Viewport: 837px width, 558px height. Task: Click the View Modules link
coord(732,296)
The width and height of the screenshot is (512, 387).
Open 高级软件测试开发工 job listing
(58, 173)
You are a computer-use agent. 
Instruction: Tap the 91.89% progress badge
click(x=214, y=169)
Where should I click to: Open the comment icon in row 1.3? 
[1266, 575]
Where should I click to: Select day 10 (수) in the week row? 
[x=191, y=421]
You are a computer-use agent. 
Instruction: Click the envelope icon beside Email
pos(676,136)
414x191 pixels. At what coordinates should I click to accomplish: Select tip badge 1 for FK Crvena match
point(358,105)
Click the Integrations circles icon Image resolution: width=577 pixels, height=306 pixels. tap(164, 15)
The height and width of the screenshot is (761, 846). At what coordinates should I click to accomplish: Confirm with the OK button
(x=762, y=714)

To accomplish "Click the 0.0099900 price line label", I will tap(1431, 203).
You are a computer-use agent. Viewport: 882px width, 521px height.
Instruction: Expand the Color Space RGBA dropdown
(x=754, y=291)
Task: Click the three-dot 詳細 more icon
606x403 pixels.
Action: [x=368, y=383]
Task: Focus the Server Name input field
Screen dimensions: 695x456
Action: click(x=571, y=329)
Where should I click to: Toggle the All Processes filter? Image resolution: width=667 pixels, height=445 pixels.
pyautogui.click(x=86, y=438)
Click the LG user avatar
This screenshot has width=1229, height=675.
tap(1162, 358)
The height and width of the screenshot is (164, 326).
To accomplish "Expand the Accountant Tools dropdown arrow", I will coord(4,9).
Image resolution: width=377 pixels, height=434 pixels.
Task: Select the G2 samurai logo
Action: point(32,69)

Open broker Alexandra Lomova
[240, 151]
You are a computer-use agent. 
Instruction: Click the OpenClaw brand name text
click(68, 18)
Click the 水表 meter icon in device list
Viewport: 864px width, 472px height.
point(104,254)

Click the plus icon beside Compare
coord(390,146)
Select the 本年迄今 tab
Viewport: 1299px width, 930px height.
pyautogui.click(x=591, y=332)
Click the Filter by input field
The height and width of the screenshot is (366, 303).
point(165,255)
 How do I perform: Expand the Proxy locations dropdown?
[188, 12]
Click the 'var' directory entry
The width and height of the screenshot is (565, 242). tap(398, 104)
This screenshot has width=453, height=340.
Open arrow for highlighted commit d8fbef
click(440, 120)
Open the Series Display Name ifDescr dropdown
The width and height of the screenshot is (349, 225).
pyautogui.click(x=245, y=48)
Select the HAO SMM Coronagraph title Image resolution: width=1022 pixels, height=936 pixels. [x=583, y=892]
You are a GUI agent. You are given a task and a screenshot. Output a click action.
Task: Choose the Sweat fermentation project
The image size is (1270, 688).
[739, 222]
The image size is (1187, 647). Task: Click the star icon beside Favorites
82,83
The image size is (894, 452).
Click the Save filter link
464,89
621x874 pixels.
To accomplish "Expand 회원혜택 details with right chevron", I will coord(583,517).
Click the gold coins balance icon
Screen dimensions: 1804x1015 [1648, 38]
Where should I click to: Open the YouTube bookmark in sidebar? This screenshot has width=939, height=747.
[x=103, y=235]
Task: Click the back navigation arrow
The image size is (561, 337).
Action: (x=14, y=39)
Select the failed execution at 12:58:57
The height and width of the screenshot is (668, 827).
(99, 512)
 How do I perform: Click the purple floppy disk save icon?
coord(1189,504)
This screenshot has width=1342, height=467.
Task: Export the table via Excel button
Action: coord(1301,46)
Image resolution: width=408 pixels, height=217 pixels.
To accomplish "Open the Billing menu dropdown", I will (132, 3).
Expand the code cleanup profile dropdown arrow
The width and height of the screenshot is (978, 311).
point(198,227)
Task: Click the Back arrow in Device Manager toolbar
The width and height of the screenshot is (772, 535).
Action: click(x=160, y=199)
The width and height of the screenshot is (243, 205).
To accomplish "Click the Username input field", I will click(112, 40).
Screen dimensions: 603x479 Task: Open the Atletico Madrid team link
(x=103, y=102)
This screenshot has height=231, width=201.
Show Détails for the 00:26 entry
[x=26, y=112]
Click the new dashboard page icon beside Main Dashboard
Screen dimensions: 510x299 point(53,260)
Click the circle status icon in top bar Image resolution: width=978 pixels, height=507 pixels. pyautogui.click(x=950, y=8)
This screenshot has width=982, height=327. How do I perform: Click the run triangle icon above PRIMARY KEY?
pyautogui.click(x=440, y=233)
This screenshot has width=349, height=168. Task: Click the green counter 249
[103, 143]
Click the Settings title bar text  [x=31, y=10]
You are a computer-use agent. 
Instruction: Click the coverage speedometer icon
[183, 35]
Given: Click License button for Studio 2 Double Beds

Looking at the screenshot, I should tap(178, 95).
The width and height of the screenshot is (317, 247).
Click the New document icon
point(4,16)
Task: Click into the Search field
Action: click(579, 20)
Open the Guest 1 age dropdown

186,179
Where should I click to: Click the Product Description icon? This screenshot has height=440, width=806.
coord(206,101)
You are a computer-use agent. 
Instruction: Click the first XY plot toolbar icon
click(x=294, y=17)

## TASK:
Beginning with the line above that contains "The height and width of the screenshot is (668, 827).", copy each line exactly up to and including the line that contains "Image resolution: width=408", and go no further.

## REPLY TO THE EXERCISE:
The height and width of the screenshot is (668, 827).
(99, 512)
 How do I perform: Click the purple floppy disk save icon?
coord(1189,504)
This screenshot has width=1342, height=467.
Task: Export the table via Excel button
Action: coord(1301,46)
Image resolution: width=408 pixels, height=217 pixels.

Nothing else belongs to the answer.